▶ [TASK OBJECTIVE]:
From the listing below, copy out each line that contains the word "icon".
==== MATERIAL SUPPLIED
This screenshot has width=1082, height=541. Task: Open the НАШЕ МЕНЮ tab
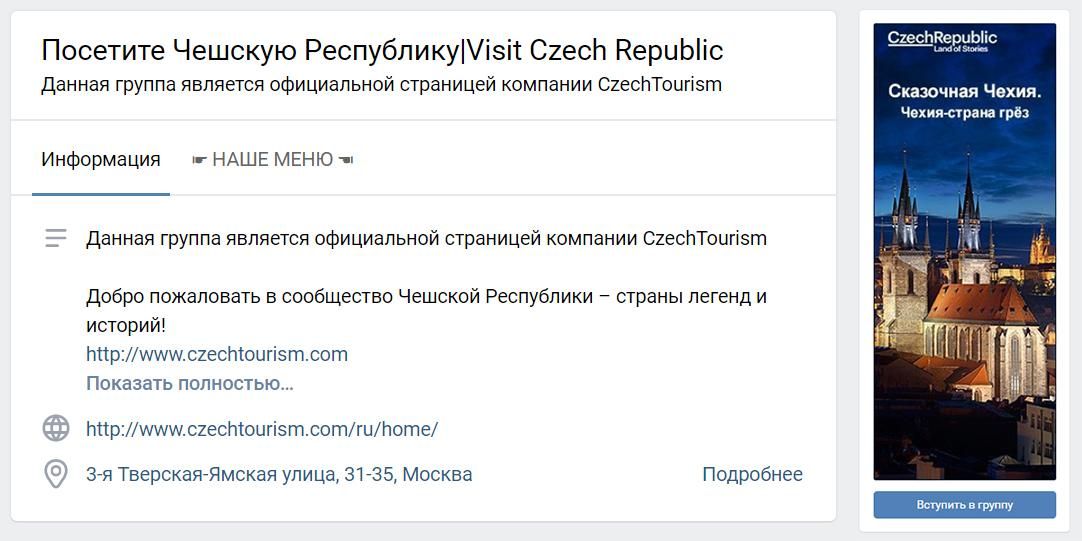pyautogui.click(x=272, y=160)
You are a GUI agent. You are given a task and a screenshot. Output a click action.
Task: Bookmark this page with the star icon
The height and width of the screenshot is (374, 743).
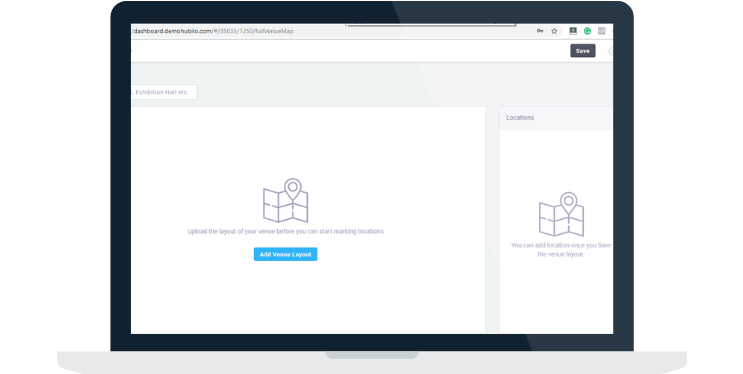pyautogui.click(x=554, y=31)
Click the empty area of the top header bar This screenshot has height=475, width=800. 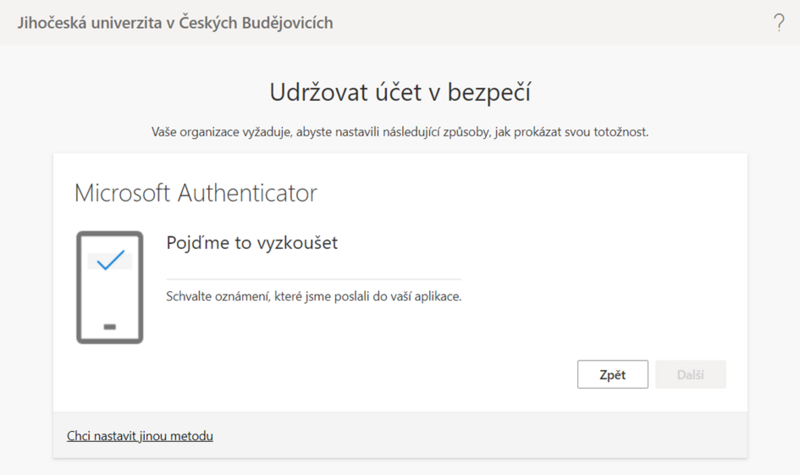(550, 22)
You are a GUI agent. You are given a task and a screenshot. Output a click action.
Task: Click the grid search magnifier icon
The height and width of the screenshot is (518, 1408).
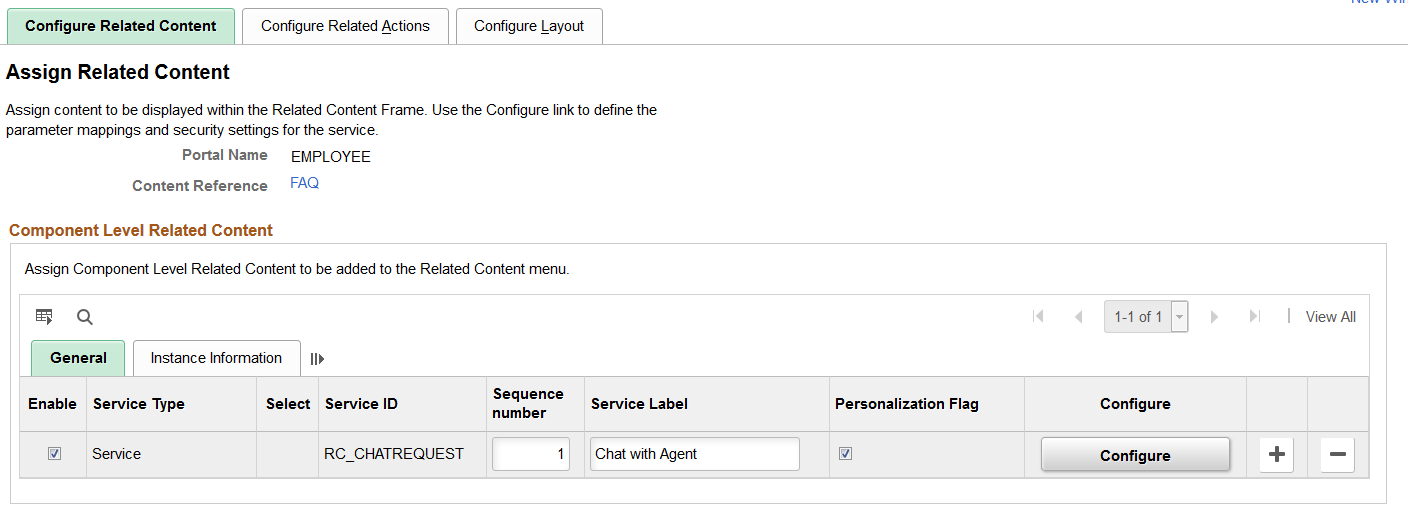[85, 317]
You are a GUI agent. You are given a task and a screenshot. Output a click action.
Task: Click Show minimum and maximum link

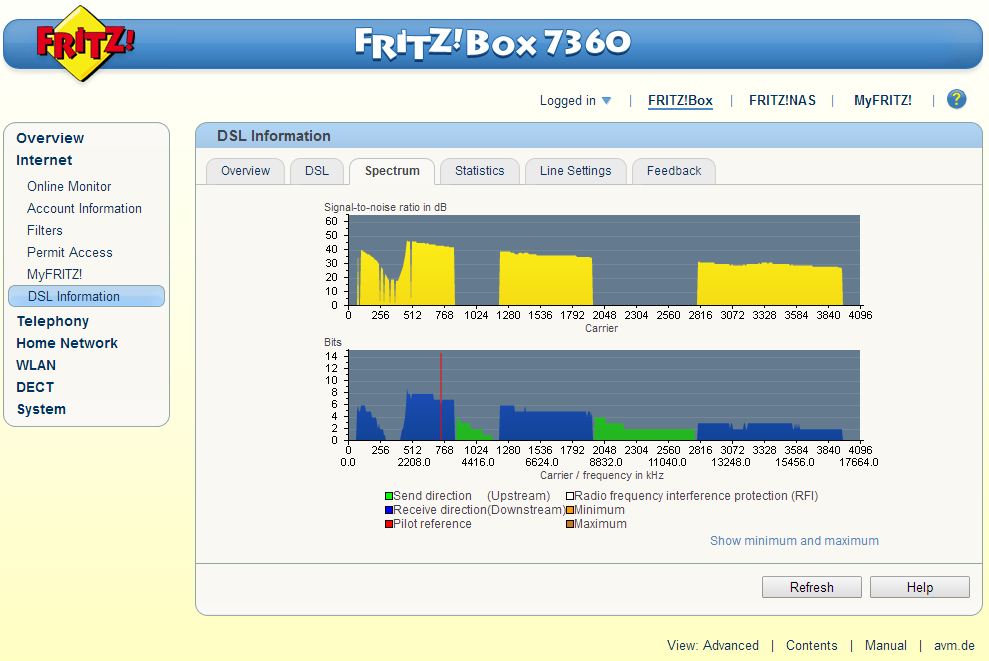(x=794, y=541)
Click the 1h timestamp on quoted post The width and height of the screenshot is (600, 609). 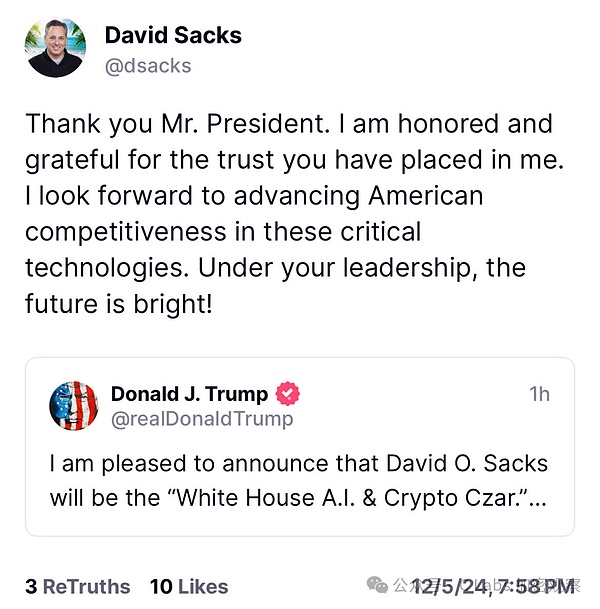point(538,394)
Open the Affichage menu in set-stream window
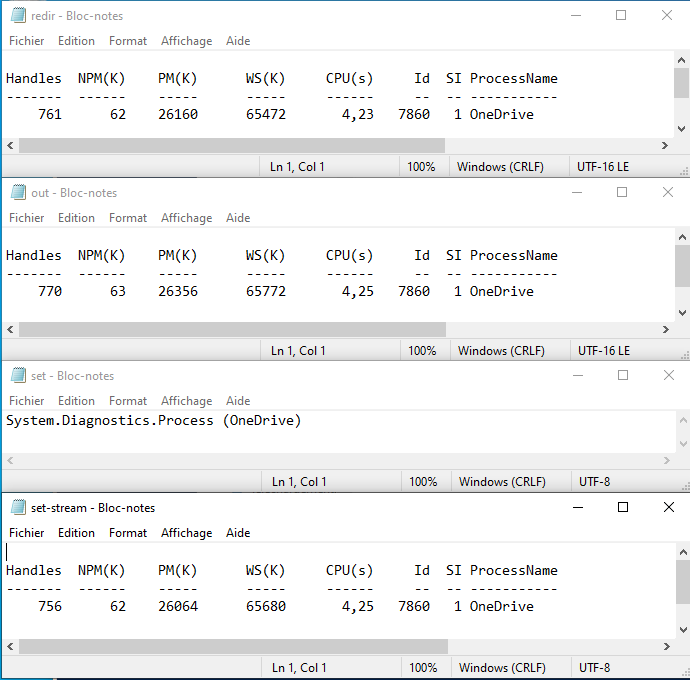 [186, 533]
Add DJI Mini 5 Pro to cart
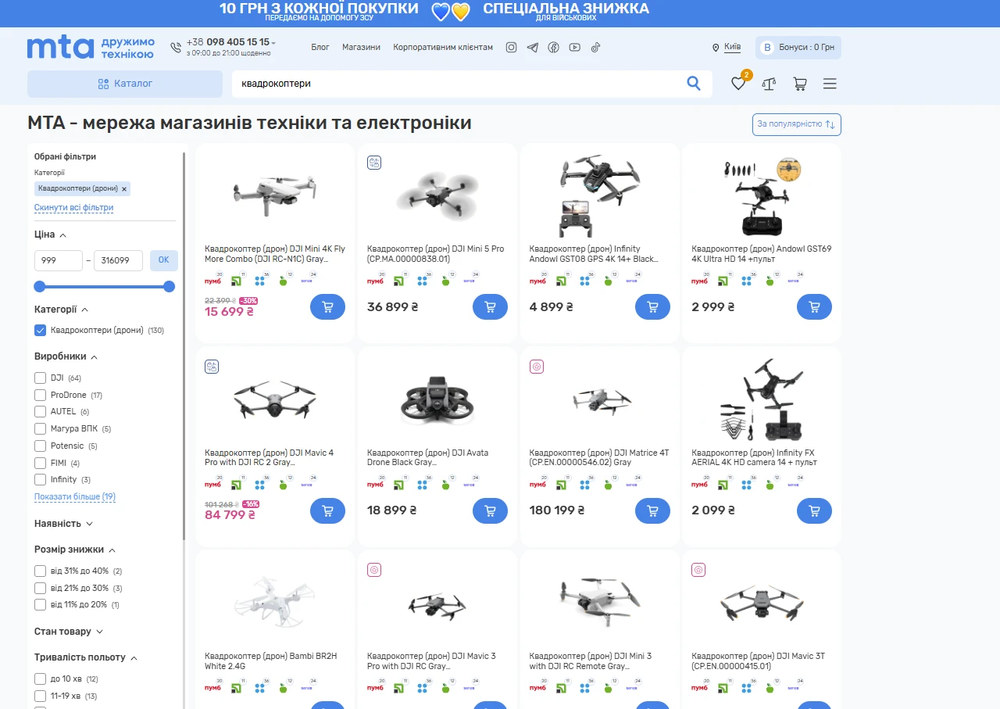 (490, 307)
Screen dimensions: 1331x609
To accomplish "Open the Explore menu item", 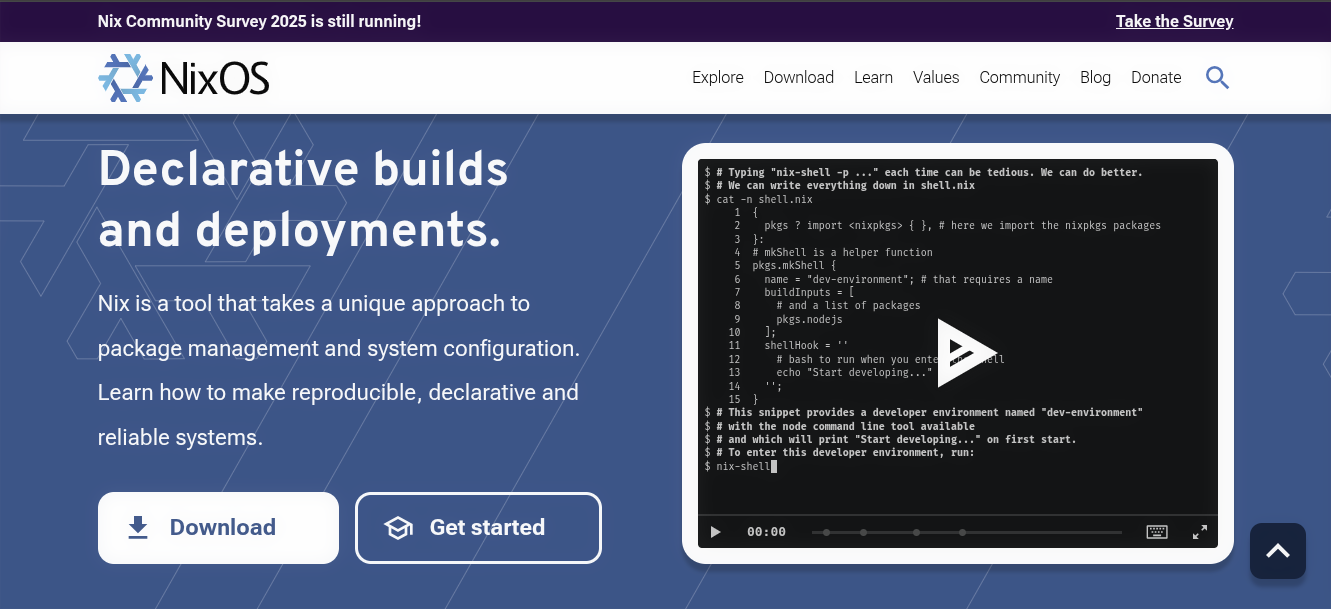I will 717,77.
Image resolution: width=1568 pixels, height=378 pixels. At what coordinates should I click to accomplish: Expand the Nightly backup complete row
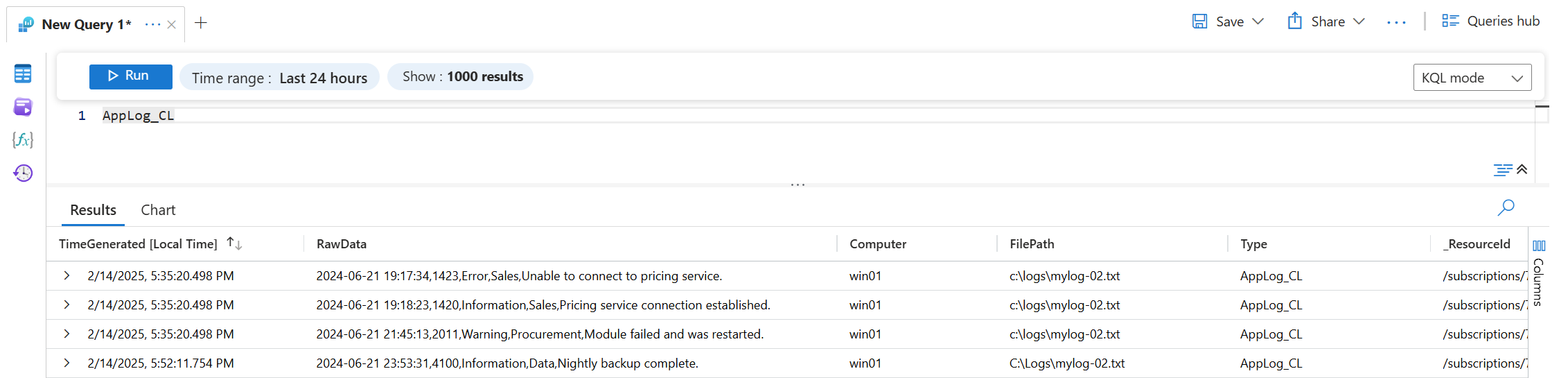click(67, 363)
========
▶ [RESULT OF THIS TASK]:
Task: Bookmark this page with the star icon
Task: Click the grid search magnifier icon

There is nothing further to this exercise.